Hi guys, just thought I'd share this with you lot - I am trying to make a rather large (230x140x55mm) part on my mill, and making prototypes out of aluminium was getting rather expensive in terms of metal and tooling, so I decided to have a go at making and mahcining some machinable wax.
I got the idea from this amazing thread: BMW V8 dry sump from billet
and duely bought some candles, plastic bags and a cheapo deep-fat-fryer to melt them all in. I then cast some 'billets' in silicone cake-moulds which are great as you can simply peel the moulds off once the wax has cooled.
I started off by cutting my very rough block to size in my bandsaw. It cuts very quickly and cleanly in the saw, but as you can seem my block is full of impurities!
I popped it into my vice with the softjaws I need for a block of this size, and gently clamped it in place. Unlike metal, there doesn't seem to be an obvious point where it feels clamped - I guess it just starts to squish...
I'd been too lazy to mill any of the faces flat, so I indicated the y-zero off the inside of the vice jaws using my 3D-taster. This is a great bit of kit!

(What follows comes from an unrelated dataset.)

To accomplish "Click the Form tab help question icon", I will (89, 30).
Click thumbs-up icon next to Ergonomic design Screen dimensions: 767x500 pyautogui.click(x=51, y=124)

I started off milling it with the same parameters as I was planning to use on aluminium -12mm 3-flute rougher 1mm DOC, 5mm WOC and 540mm/min and ~1600 rpm. This was way, way too gentle for the wax, which is practically effortless to cut. So I redid the toolpaths with 2mm DOC, 8.4mm WOC and 1000mm/min feed.
Here's a pic of one end after roughing. Looks like there's something wrong with the toolpath as that post in the foreground shouldn't be there.
The roughing produced a shed load of chips - and the best thing about that is that I can simply pop them in the fryer and melt them back down I could really do with a furnace for my ally chips, but the idea a bucket of molten ally scares the hell out of me!
After roughing, I cracked on with the finishing pass using a 10mm ball-nose mill. I used a 0.5mm stepover and you can see the scallops in the finish in the wax. I should probably have run a full waterline pass over it to clean it up, but my mill-computer locked up mid way
There also seems to be quite a lot of bubbles and other gunk in my wax block - I did try pushing a previously cast block into the pour as it was setting - looks like it bonded ok, but wasn't nearly hot enough to mix properly. I also think I'm going to buy some proper candle making dye to give the block a much darker and hopefully uniform colour.